Keith Park weiß, was die Stunde geschlagen hat, als er am 17. Oktober in den Raum des Air Ministry kommt - die wollen nicht ihn und Dowding als Helden feiern, die bloody Air-Marshals (wie Lord Beaverbrook sie nennt, der für die Produktion von Flugzeugen zuständig ist) wollen Dowdings Kopf. Jahrzehnte später hat Park gesagt: To my dying day I shall feel bitter at the base intrigue which was used to remove Dowding and myself as soon as we had won the Battle of Britain.
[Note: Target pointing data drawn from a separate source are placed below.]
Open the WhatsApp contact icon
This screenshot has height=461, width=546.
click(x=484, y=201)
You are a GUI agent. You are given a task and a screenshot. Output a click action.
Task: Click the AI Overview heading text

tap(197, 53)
Dowding (der der ranghöchste Offizier im Raum ist) wehrt sich nicht, er kann nicht mit diesen Whitehall Intriganten umgehen. Er bekommt später einen Telephonanruf, dass er sein Büro innerhalb von 24 Stunden zu räumen habe, dem folgt noch ein Brief, in dem steht dass das Air Ministry habe no further work to offer you. Keith Park wird auf ein nebensächliches Kommando abgeschoben (wird aber später noch eine entscheidende Rolle im Luftkrieg im Mittelmeer spielen).
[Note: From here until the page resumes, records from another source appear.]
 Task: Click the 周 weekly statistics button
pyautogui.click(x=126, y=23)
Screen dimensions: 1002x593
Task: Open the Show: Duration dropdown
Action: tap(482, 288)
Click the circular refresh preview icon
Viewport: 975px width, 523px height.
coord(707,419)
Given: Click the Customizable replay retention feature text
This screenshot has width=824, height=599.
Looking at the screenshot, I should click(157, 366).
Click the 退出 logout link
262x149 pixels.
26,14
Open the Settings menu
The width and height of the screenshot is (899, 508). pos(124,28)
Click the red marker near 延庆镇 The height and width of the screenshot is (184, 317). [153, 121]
Vor wenigen Jahren hat eine Memorial Campaign für Sir Keith Park begonnen, der der am wenigsten gefeierte Held Englands ist. Der Marshall of the Air Force (ein Rang, den man Dowding und Park vorenthalten hat) Lord Tedder hat über Park gesagt If ever any one man won the Battle of Britain, he did. I don't believe it is realized how much that one man, with his leadership, his calm judgement and his skill, did to save not only this country, but the world. Vielleicht sollte das heute, siebzig Jahre nach dem Ende der Battle of Britain, noch einmal wiederholt werden.

Sir Hugh Dowding (in Zivil am zweiten Jahrestag der Battle of Britain) wird noch lange leben. Er wird Bücher über Theosophie und Parapsychologie schreiben, er glaubt auch an UFOs, und die verstorbenen Piloten sind dem Spiritisten erschienen. Trotz dieser etwas spinnerten Freizeitbeschäftigung  wird unter Luftwaffenoffizieren sein Ruf über die Jahre legendär. Ein halbes Jahr vor seinem Tod hat er noch die Genugtuung, dass er bei der Vorführung des Filmes Battle of Britain (er hatte zuvor die Dreharbeiten besucht) lange standing ovations von Luftwaffenoffizieren erhielt.

Dowding und Park sind auch die Helden in Len Deightons Buch Fighter, einer der seriösesten Darstellungen der Luftschlacht von England. Dass dies Buch von jemandem kam, der als Autor von Spionageromanen wie The Ipcress File berühmt geworden war, und nicht von einem Berufshistoriker, mag auf den ersten Blick erstaunen. Aber man sollte Deighton nicht unterschätzen. Der Mann, der den ersten Schreibcomputer in England besaß, kann recherchieren und Fakten sammeln. Und er hat 1970 mit seinem Roman Bomber (einer Art non-fiction novel) gezeigt, dass er eine Menge von der Royal Air Force versteht (in der er von 1946 bis 1949 selbst gedient hatte). Der berühmte englische Historiker A.J.P. Taylor hatte ihn gedrängt, dieses Buch zu schreiben, in dem Deighton die Erlebnisse von hunderten von Überlebenden der Luftschlacht verwendet hat. Über den Kiwi war hero Keith Rodney Park gibt es eine neuere Biographie von dem neuseeländischen Historiker Vincent Orange (der auch Biographien über Dowding und Tedder geschrieben hat). Kurze, aber hervorragende Lebensläufe aller Beteiligten finden sich in dem von Hew Strachan edierten Band Military Lives (Oxford University Press 2002), einer Auswahl der besten Artikel aus dem Dictionary of National Biography.